Kevin Dowd, of the Birmingham RailCar Workgroup (East Lancs Railway), shared his idea to reconstruct a Class 128 parcels car (none of the originals survived). He considered it an achievable project, with help, as they are only single units so represent a far easier project than some other extinct classes, for example a 6-car Class 124. He invited opinions from the floor. It was agreed that before any project could begin in earnest a suitable donor vehicle would have to be obtained at the right time. The Class 115 is the closest relation mechanically to the 128 but this was faced with opposition as the spare parts situation of Class 115's is dire. General opinion was that the public wouldn't have too much concern what the configuration mechanically was, and that a mechanically standard Class 117 vehicle would be a better donor vehicle and more practical, albeit less historically accurate.
Some minor points were covered within "Any Other Business" before the meeting was closed.
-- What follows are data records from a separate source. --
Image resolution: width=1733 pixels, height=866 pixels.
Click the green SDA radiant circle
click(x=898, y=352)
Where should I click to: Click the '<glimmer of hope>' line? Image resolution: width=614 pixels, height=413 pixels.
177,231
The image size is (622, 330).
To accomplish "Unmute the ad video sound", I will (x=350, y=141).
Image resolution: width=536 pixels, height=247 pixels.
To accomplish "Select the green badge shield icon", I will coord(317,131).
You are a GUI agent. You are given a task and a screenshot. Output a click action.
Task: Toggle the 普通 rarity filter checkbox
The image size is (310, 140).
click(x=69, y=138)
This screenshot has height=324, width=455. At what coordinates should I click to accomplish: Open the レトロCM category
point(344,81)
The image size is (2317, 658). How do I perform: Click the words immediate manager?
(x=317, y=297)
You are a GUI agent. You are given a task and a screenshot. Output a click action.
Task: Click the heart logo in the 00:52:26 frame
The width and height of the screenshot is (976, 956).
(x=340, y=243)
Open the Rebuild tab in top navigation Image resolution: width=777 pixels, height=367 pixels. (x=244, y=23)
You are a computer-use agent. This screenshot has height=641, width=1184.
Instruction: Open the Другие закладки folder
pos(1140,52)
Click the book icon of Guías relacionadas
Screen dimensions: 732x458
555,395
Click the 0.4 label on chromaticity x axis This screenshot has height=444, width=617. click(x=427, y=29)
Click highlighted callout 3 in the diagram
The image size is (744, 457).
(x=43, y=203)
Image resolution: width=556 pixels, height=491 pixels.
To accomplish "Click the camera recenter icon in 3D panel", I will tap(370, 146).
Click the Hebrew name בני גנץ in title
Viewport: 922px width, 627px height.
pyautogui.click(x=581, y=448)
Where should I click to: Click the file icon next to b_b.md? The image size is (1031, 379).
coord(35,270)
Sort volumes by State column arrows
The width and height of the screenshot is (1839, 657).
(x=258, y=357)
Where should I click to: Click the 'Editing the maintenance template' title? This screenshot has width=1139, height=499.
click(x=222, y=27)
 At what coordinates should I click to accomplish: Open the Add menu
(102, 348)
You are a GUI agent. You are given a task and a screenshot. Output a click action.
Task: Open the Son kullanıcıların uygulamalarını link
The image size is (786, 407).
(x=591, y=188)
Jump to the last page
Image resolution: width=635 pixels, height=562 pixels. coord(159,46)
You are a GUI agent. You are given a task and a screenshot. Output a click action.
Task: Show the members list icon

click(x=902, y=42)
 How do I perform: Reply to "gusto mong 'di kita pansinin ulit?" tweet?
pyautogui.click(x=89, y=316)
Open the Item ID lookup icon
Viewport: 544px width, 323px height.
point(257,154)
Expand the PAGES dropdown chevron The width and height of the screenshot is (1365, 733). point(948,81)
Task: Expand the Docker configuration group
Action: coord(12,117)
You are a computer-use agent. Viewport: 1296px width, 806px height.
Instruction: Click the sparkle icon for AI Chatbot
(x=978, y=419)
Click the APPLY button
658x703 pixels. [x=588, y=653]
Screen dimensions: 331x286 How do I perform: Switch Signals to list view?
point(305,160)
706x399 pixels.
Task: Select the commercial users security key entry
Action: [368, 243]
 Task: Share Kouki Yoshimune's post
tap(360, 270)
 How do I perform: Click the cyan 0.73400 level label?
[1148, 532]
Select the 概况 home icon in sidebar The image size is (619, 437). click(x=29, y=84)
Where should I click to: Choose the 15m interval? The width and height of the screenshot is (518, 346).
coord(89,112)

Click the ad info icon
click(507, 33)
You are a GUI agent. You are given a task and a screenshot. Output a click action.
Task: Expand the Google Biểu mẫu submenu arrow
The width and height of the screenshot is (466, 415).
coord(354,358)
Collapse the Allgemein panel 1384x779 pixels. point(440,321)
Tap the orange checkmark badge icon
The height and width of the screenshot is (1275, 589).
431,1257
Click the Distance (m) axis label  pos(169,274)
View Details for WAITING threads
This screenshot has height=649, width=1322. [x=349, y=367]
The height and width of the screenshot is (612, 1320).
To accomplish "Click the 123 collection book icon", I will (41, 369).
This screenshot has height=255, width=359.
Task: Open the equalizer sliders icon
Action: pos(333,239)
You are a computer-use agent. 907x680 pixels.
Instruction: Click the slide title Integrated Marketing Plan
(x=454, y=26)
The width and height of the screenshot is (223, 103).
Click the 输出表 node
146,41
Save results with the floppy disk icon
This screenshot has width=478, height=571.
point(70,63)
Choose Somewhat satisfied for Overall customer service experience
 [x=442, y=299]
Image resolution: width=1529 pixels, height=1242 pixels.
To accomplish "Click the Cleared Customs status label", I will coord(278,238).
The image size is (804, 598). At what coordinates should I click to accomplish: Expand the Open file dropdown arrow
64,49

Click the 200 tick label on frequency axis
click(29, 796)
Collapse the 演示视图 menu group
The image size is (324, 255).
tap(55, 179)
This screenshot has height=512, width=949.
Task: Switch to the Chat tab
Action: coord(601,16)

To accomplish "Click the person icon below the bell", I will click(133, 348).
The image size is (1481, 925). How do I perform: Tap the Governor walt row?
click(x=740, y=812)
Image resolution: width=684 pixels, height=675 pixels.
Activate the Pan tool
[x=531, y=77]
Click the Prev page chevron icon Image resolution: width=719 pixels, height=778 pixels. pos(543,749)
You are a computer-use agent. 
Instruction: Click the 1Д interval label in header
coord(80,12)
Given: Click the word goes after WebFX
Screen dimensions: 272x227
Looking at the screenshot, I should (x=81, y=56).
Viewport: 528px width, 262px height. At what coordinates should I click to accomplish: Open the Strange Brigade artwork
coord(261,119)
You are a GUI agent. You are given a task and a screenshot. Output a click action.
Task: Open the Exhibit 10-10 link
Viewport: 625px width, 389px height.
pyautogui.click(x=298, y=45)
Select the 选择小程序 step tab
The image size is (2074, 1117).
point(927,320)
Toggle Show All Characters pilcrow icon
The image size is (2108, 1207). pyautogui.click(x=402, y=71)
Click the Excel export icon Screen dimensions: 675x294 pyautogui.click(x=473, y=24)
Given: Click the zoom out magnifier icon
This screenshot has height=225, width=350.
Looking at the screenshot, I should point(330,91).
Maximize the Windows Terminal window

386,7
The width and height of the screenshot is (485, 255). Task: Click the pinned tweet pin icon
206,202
On Sunday the same timetable (minus the 9-car special) as Saturday was operated albeit with slightly fewer passengers so there were plenty of services to enjoy for those who had stayed over. Some took the opportunity to look around the maintenance facility at Wirksworth where the two ex Severn Tunnel departmental cars were located. Whilst one is a stores vehicle with a questionable future the other is currently being made operational to act as a Permanent Way support vehicle for the railway. With nine vehicles in traffic it was impressive to find more in the yard under restoration. As always, the host railway and railcar group deserve the thanks of the association for making delegates so welcome and putting on such an enjoyable event.